All the recent online chatter about fake CEOs and executives being paraded out in cities and towns across China to impress investors and government officials has gotten me thinking about whether or not China is as developed as we sometimes think it is.
Most of the stories are about white male foreigners, who are hired at salaries that would make the average Chinese white-collar worker drool. Their "jobs" are to hobnob with investors and government officials while pretending to be high-level company executives.
Apparently after the despicable antics of Dick Fuld, Bernie Madoff, and Jerome Kerviel, we white guys still count for a lot in a country where face seems to be a prime determinant of just about everything.

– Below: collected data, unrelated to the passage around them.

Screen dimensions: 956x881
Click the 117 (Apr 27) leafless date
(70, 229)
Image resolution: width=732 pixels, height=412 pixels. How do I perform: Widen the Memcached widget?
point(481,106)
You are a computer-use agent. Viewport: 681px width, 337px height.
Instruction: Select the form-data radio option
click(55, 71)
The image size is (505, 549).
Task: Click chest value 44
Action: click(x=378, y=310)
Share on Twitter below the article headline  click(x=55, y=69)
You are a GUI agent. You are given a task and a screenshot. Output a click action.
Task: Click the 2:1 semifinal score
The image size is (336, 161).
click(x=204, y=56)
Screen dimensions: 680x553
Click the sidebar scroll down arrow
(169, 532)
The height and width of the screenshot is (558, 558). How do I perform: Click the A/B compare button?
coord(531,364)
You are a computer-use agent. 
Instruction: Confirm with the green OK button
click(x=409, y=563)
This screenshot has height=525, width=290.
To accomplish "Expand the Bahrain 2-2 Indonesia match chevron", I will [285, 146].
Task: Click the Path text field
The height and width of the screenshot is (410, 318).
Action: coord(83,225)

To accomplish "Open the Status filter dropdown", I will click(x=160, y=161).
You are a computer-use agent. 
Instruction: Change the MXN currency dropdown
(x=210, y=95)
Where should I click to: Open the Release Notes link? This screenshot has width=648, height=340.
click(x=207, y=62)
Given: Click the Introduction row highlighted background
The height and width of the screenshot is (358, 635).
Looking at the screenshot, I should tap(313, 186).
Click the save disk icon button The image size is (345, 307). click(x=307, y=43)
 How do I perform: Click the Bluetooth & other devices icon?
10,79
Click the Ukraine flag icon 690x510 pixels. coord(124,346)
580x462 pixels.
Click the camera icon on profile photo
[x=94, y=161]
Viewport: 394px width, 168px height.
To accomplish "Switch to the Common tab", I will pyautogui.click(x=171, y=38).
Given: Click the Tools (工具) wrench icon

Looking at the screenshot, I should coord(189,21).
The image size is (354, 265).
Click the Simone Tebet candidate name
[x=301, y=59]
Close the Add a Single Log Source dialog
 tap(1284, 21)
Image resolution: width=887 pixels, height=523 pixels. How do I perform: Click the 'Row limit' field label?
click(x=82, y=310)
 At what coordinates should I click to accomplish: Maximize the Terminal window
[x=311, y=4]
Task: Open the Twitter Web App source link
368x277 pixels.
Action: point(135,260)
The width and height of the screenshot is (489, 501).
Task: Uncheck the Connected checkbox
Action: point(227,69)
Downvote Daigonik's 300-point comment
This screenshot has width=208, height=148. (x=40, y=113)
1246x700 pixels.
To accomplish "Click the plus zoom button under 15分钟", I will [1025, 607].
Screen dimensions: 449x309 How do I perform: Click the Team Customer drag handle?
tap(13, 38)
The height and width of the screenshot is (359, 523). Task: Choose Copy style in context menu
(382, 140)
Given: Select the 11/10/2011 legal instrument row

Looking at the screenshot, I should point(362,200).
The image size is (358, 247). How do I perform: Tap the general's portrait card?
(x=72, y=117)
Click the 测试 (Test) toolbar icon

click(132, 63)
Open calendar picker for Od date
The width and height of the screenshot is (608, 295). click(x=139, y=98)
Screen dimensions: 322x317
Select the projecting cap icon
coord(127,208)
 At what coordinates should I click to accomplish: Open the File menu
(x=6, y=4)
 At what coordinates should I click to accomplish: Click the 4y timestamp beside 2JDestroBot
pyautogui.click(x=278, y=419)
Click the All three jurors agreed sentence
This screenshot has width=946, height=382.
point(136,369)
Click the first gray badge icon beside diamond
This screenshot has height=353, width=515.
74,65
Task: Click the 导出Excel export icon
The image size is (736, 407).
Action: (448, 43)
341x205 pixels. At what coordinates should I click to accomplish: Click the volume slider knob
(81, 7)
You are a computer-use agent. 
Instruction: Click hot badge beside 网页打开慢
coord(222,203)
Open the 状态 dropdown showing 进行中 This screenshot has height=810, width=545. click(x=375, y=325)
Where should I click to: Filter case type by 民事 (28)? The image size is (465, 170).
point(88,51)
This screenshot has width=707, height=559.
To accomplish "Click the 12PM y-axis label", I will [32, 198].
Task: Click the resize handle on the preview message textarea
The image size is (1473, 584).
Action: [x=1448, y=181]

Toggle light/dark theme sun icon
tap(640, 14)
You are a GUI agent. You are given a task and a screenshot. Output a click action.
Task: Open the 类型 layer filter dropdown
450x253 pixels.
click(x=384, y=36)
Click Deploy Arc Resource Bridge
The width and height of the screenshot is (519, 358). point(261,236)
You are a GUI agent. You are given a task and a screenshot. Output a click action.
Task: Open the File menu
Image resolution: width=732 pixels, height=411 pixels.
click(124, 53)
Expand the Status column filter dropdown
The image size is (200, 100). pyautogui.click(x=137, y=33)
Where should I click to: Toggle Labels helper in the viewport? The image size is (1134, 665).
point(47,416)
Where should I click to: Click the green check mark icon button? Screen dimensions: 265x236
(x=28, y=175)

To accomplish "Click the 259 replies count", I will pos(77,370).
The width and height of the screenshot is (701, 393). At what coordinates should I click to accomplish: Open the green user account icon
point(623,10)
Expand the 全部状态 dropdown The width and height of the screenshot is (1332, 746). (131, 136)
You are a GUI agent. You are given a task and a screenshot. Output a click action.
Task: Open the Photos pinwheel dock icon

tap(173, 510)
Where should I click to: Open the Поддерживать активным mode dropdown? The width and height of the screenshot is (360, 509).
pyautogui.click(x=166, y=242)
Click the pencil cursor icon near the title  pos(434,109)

In the interest of full disclosure, I must confess that I too once played a "CEO" for a public relations firm making a pitch to a joint venture company. The Chinese owner was a long-time friend who asked me to do him a favor.
I also go to various events, often as a VIP, knowing full well that I am invited not because I was a vice president of ABC Television or even because I worked in Jimmy Carter's White House or went to Harvard. I am invited because I am a white guy with a pulse, who has a few flashy bow ties and my Chinese-American friendship pin.
And this isn't only in the boondocks. It still occurs right here in the capital city of what is now one of the world's power centers.
Once in London I went to the Portobello Road antiques area. I didn't find any Wedg-wood jasperware to purchase that day but I overheard a priceless conversation that in a droll way applies to this column. Two dealers were talking and one asked the other what the secret to being a successful antique dealer was. The answer was "Know Yiddish. Sound British."
To put it another way: Think like a Jew but speak with a British accent. In other words, be clever and sound good. No knowledge or connoisseurship required. Form over substance can carry you a long way. China doesn't have a monopoly on this sort of behavior but for the moment it must have at least a healthy oligopoly.
Now that China is as powerful as it is, then why are these fake CEOs and face-giving non- VIP VIPs still seen as necessary?
I think it is from the remnants of an inferiority complex that began developing after Western powers humiliated the Chinese in the Opium Wars. While China has developed economically, it has not fully shed its psychological baggage.
Until Joseph Needham and his monumental compendium Science and Civilisation in China came along, we in the West thought so little of China that we took credit for thousands of inventions the Chinese created here such as printing. For example, the world's first printed book, the wood block Diamond Sutra found in the caves of Dunhuang, dates back to the 9th century. Gutenberg's Bible, however, made him a Johannes come lately six centuries later.
And the days of "no dogs and no Chinese" are not that old. In the US after Chinese did much of the backbreaking work building our railroads out West, their reward was the 1862 racist anti-Chinese immigration law.
Well people, wake up and smell the tea leaves. Those days are over, done and gone. China no longer has anything about which to feel inferior. I predict that these feelings will pass soon. Fake CEOs will have to look for employment elsewhere.
In a few years or decades could it be that we Americans might just have to hire fake Chinese CEOs to meet with our mayors and legislators, and invite non-VIP Chinese VIPs to various events?
China's $2 trillion in currency reserves and its $900 billion investment in American treasury bills signal a strong "maybe." My Chinese friends say that it will never happen. My reply is that "never" is quite a long time!
At the end of the day after all these theatrics, I am sure that not all of these face-enhancing measures work. I am completely confident in my conclusion because in my case anyway, the pitch that I made in my debut as a "CEO" was a complete and utter failure. I guess I shouldn't quit my day job just yet!